Click-target data:
-------
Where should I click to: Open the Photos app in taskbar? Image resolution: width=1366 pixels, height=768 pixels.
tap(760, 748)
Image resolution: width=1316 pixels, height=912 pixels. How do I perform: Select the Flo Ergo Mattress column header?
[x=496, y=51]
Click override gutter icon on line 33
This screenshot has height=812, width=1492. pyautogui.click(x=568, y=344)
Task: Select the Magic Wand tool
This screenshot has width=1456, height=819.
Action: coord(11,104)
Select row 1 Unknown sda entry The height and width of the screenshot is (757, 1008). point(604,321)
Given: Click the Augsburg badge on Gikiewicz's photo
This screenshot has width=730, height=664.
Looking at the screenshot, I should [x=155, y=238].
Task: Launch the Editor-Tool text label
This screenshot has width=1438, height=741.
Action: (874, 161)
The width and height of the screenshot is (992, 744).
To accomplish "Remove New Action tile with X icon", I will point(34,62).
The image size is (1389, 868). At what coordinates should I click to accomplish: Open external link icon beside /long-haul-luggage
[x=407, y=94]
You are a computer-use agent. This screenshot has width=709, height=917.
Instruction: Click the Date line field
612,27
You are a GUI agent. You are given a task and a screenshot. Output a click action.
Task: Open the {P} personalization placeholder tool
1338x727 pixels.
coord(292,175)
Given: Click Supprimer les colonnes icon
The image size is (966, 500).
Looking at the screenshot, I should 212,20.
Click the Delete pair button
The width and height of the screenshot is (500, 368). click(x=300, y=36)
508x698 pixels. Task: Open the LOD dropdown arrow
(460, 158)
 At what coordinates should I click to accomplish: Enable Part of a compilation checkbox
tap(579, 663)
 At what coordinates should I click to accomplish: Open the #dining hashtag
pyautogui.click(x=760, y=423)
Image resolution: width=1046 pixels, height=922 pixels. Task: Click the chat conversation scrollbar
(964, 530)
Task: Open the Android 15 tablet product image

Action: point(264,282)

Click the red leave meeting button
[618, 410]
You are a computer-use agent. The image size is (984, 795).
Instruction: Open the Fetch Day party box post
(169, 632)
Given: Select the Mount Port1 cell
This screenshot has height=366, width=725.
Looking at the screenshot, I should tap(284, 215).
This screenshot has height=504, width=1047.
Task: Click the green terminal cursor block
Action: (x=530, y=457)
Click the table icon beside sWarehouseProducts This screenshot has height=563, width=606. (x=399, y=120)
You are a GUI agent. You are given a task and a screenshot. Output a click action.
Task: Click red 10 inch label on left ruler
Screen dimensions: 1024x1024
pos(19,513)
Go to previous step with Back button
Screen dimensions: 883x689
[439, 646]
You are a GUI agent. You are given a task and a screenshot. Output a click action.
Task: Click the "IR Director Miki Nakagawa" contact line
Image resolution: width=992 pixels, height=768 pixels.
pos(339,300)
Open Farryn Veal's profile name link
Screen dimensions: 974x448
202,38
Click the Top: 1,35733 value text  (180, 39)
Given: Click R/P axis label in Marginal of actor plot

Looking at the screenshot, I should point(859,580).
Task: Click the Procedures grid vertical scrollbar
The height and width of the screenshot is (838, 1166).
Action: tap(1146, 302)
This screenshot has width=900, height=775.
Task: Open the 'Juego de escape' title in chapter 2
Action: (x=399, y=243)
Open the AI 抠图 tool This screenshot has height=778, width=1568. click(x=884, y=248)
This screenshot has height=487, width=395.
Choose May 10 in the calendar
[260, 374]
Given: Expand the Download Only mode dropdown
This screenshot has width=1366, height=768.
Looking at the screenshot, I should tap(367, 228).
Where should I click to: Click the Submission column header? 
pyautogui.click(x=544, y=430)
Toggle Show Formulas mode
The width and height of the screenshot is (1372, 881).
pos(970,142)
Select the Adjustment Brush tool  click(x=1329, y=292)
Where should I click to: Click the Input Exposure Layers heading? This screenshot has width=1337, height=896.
-------
Please repeat all of the lines above word for word.

Where should I click to: Open the Photos app in taskbar? Image resolution: width=1366 pixels, height=768 pixels.
tap(760, 748)
Image resolution: width=1316 pixels, height=912 pixels. How do I perform: Select the Flo Ergo Mattress column header?
[x=496, y=51]
Click override gutter icon on line 33
This screenshot has height=812, width=1492. pyautogui.click(x=568, y=344)
Task: Select the Magic Wand tool
This screenshot has width=1456, height=819.
Action: coord(11,104)
Select row 1 Unknown sda entry The height and width of the screenshot is (757, 1008). point(604,321)
Given: Click the Augsburg badge on Gikiewicz's photo
This screenshot has width=730, height=664.
Looking at the screenshot, I should [x=155, y=238].
Task: Launch the Editor-Tool text label
This screenshot has width=1438, height=741.
Action: (874, 161)
The width and height of the screenshot is (992, 744).
To accomplish "Remove New Action tile with X icon", I will point(34,62).
The image size is (1389, 868). At what coordinates should I click to accomplish: Open external link icon beside /long-haul-luggage
[x=407, y=94]
You are a computer-use agent. This screenshot has width=709, height=917.
Instruction: Click the Date line field
612,27
You are a GUI agent. You are given a task and a screenshot. Output a click action.
Task: Open the {P} personalization placeholder tool
1338x727 pixels.
coord(292,175)
Given: Click Supprimer les colonnes icon
The image size is (966, 500).
Looking at the screenshot, I should 212,20.
Click the Delete pair button
The width and height of the screenshot is (500, 368). click(x=300, y=36)
508x698 pixels. Task: Open the LOD dropdown arrow
(460, 158)
 At what coordinates should I click to accomplish: Enable Part of a compilation checkbox
tap(579, 663)
 At what coordinates should I click to accomplish: Open the #dining hashtag
pyautogui.click(x=760, y=423)
Image resolution: width=1046 pixels, height=922 pixels. Task: Click the chat conversation scrollbar
(964, 530)
Task: Open the Android 15 tablet product image

Action: point(264,282)

Click the red leave meeting button
[618, 410]
You are a computer-use agent. The image size is (984, 795).
Instruction: Open the Fetch Day party box post
(169, 632)
Given: Select the Mount Port1 cell
This screenshot has height=366, width=725.
Looking at the screenshot, I should tap(284, 215).
This screenshot has height=504, width=1047.
Task: Click the green terminal cursor block
Action: (x=530, y=457)
Click the table icon beside sWarehouseProducts This screenshot has height=563, width=606. (x=399, y=120)
You are a GUI agent. You are given a task and a screenshot. Output a click action.
Task: Click red 10 inch label on left ruler
Screen dimensions: 1024x1024
pos(19,513)
Go to previous step with Back button
Screen dimensions: 883x689
[439, 646]
You are a GUI agent. You are given a task and a screenshot. Output a click action.
Task: Click the "IR Director Miki Nakagawa" contact line
Image resolution: width=992 pixels, height=768 pixels.
pos(339,300)
Open Farryn Veal's profile name link
Screen dimensions: 974x448
202,38
Click the Top: 1,35733 value text  (180, 39)
Given: Click R/P axis label in Marginal of actor plot

Looking at the screenshot, I should point(859,580).
Task: Click the Procedures grid vertical scrollbar
The height and width of the screenshot is (838, 1166).
Action: tap(1146, 302)
This screenshot has width=900, height=775.
Task: Open the 'Juego de escape' title in chapter 2
Action: (x=399, y=243)
Open the AI 抠图 tool This screenshot has height=778, width=1568. click(x=884, y=248)
This screenshot has height=487, width=395.
Choose May 10 in the calendar
[260, 374]
Given: Expand the Download Only mode dropdown
This screenshot has width=1366, height=768.
Looking at the screenshot, I should tap(367, 228).
Where should I click to: Click the Submission column header? 
pyautogui.click(x=544, y=430)
Toggle Show Formulas mode
The width and height of the screenshot is (1372, 881).
pos(970,142)
Select the Adjustment Brush tool  click(x=1329, y=292)
Where should I click to: Click the Input Exposure Layers heading? This screenshot has width=1337, height=896.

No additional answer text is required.